Der kürzeste deutsche Witz? Auschwitz! Wer in dieser Pointe nicht allein den kürzesten, sondern auch den geschmacklosesten Witz deutscher Sprache vermutet, sollte zumindest ihren Urheber kennen. George Tabori, jüdischer Dramatiker und Regisseur ungarischer Herkunft, hat in Auschwitz seinen Vater verloren und konnte selbst dem Holocaust nur durch die Auswanderung entkommen. Als er dann 1968 nach Deutschland zurückkehrte, hatte er in seinem Gepäck skandalträchtige Theaterstücke voller schwarzem Humor: Auf bitterböse Weise brachte er den Deutschen die dunkelsten Seiten ihrer Geschichte bei.

Es ist ein Unterschied, ob George Tabori sich über Auschwitz lustig macht oder jemand anderes. Genau das macht die Auseinandersetzung mit seinem Werk für heutige Theaterschaffende so schwierig. Denn wie soll man eine Ironie vermitteln, die so stark an die Persönlichkeit ihres längst verstorbenen Schöpfers gekoppelt ist?

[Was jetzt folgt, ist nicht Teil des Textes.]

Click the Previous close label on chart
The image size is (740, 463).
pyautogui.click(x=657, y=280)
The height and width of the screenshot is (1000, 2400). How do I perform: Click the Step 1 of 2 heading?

In Konstanz ist zu erleben, wie der Versuch sogar scheitern kann, bevor auch nur eine Sekunde Theater gespielt worden ist. Der vor allem als Kabarettist bekannte Regisseur Serdar Somuncu hat für das Stadttheater eine Inszenierung von „Mein Kampf“ erarbeitet. Das Werk ist wohl das bekannteste von George Tabori. Es handelt vom jungen Adolf Hitler, der gerne Künstler geworden wäre, aber an der Aufnahmeprüfung für die Wiener Kunstakademie gescheitert ist. Ausgerechnet der Jude Schlomo Herzl überredet ihn, es statt mit der Kunst lieber mit der Politik zu versuchen: ein typisches Tabori-Stück.

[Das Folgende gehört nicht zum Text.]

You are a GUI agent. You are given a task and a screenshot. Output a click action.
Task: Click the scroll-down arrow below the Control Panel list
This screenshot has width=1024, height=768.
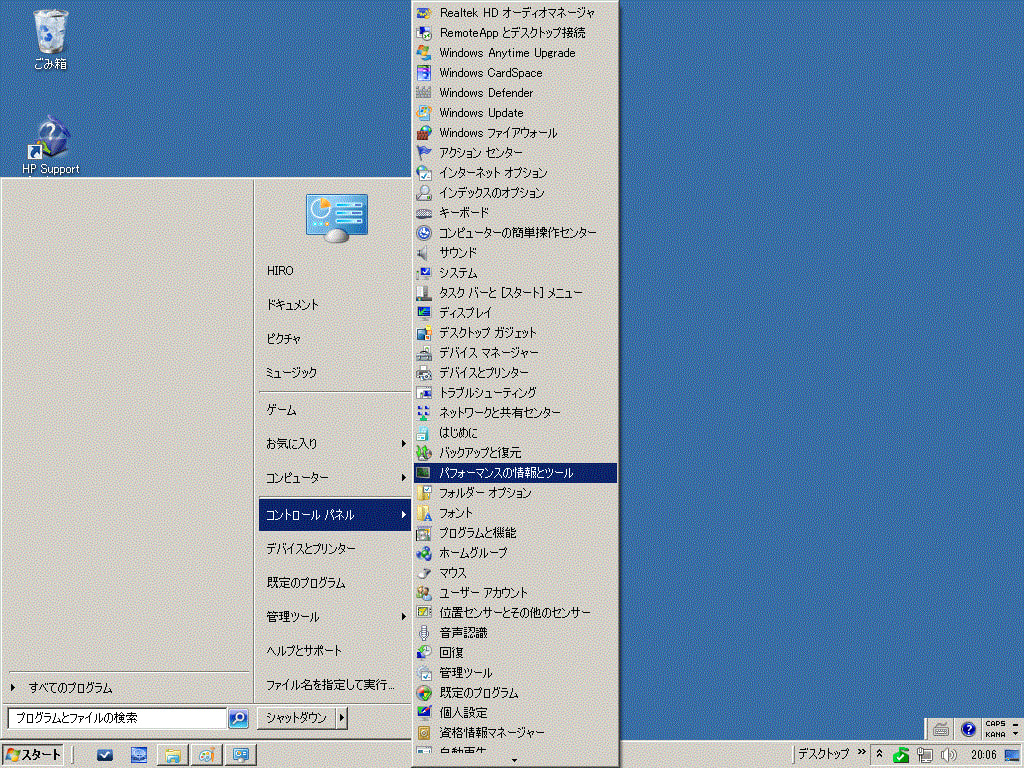click(515, 760)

Am Theater Konstanz hat man sich nun des Autors Vorliebe für mutige Setzungen zu eigen gemacht. Die Premiere gibt es jetzt am 20. April, weil das Adolf Hitlers Geburtstag ist. Und wer eine Eintrittskarte kauft, sollte zunächst wahlweise einen Davidstern tragen oder aber ein Hakenkreuz: Fürs Hakenkreuz gab es die Karte umsonst. Nach massiven Protesten – unter anderem aus der Deutsch-Israelischen Gesellschaft – hat das Theater die Preisstruktur verändert. Das Tragen des Davidsterns („als Zeichen der Solidarität mit den Opfern der nationalsozialistischen Gewaltherrschaft“) ist Kartenbesitzern jetzt freigestellt. Und wer mit dem 20. April seine Probleme hat, der darf sein Ticket nun umtauschen.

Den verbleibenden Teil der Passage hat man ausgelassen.